On 20.02.20 г. 14:59 ч., Qu Wenruo wrote:
>
>
> On 2020/2/20 下午8:49, Nikolay Borisov wrote:
>> <snip>
>>
>>>
>>> Suggested-by: Josef Bacik <josef@xxxxxxxxxxxxxx>
>>> Signed-off-by: Qu Wenruo <wqu@xxxxxxxx>
>>> ---
>>> fs/btrfs/volumes.c | 216 ++++++++++++++++++++++++++++++++++++++++-----
>>> fs/btrfs/volumes.h | 11 +++
>>> 2 files changed, 207 insertions(+), 20 deletions(-)
>>>
>>
<snip>
>>> + sort(devices_info, ndevs, sizeof(struct btrfs_device_info),
>>> + btrfs_cmp_device_info, NULL);
>>> + ndevs -= ndevs % raid_attr->devs_increment;
>>
>> nit: ndevs = rounddown(ndevs, raid_attr->devs_increment);
>
> IIRC round_down() can only be used when the alignment is power of 2.
>
> Don't forget we have RAID1C3 now.
Sure, but I'm referring to rounddown and not round_down :)
>
>> makes it more clear what's going on.
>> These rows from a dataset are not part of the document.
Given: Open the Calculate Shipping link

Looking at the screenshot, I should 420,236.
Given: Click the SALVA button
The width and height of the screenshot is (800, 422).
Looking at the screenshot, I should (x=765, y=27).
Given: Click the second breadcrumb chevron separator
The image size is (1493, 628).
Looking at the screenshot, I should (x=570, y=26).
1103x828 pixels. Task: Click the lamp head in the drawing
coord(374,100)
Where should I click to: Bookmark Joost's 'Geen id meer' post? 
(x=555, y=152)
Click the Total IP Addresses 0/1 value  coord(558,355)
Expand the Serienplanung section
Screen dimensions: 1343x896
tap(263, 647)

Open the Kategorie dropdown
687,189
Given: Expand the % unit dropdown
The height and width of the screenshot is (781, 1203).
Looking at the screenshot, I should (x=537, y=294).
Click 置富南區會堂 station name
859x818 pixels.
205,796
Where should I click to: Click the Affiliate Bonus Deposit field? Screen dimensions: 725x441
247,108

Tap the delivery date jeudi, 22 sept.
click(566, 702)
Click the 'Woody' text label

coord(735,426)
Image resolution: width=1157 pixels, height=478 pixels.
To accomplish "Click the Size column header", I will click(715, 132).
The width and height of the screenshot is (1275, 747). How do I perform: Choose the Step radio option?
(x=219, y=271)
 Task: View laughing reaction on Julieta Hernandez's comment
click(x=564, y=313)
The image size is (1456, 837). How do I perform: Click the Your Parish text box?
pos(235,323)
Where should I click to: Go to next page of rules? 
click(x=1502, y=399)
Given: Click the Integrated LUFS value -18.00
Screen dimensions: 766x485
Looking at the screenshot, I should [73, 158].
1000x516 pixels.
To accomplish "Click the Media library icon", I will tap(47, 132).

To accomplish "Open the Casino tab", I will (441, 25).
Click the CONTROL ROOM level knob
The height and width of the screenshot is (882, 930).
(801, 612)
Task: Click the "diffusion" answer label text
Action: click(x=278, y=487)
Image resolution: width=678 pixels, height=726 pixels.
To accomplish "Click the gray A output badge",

Since you are working with at most
>> int it's not a problem for 32bits.
>>
>>
>>> + if (ndevs < raid_attr->devs_min)
>>> + return -ENOSPC;
>>> + if (raid_attr->devs_max)
>>> + ndevs = min(ndevs, (int)raid_attr->devs_max);
>>> + else
>>> + ndevs = min(ndevs, (int)BTRFS_MAX_DEVS(fs_info));
>>
>> Instead of casting simply use min_t(int, ndevs, BTRFS_MAX_DEVS...)
>
> That looks the same to me...
I guess it's a matter of preference so I will defer to David to decide.
>
>>
>>> +
>>> + /*
>>> + * Now allocate a virtual chunk using the unallocate space of the
>>
>> nit: missing d after 'unallocate'
>>
>>> + * device with the least unallocated space.
>>> + */
>>> + stripe_size = round_down(devices_info[ndevs - 1].total_avail,
>>> + fs_info->sectorsize);
>>> + if (stripe_size == 0)
>>> + return -ENOSPC;
>>
>> Isn't this check redundant - in the loop where you iterate the devices
>> you always ensure total_avail is at least a sector size, this guarantees
>> that stripe_size cannot be 0 at this point.
>>
>>> +
>>> + for (i = 0; i < ndevs; i++)
>>> + devices_info[i].dev->virtual_allocated += stripe_size;
>>> + *allocated = stripe_size * (ndevs - raid_attr->nparity) /
>>> + raid_attr->ncopies;
>>> + return 0;
>>> +}
>>> +
>>> +static int calc_one_profile_avail(struct btrfs_fs_info *fs_info,
>>> + enum btrfs_raid_types type,
>>> + u64 *result_ret)
>>> +{
>>> + struct btrfs_device_info *devices_info = NULL;
>>> + struct btrfs_fs_devices *fs_devices = fs_info->fs_devices;
>>> + struct btrfs_device *device;
>>> + u64 allocated;
>>> + u64 result = 0;
>>> + int ret = 0;
>>> +
>>
>> lockdep assert that chunk mutex is held since you access alloc_list.
>>
>>> + ASSERT(type >= 0 && type < BTRFS_NR_RAID_TYPES);
>>> +
>>> + /* Not enough devices, quick exit, just update the result */
>>> + if (fs_devices->rw_devices < btrfs_raid_array[type].devs_min)
>>> + goto out;
>>
>> You can directly return.
>>
>>> +
>>> + devices_info = kcalloc(fs_devices->rw_devices, sizeof(*devices_info),
>>> + GFP_NOFS);
>>> + if (!devices_info) {
>>> + ret = -ENOMEM;
>>> + goto out;
>>
>> Same here.
>>
>>> + }
>>> + /* Clear virtual chunk used space for each device */
>>> + list_for_each_entry(device, &fs_devices->alloc_list, dev_alloc_list)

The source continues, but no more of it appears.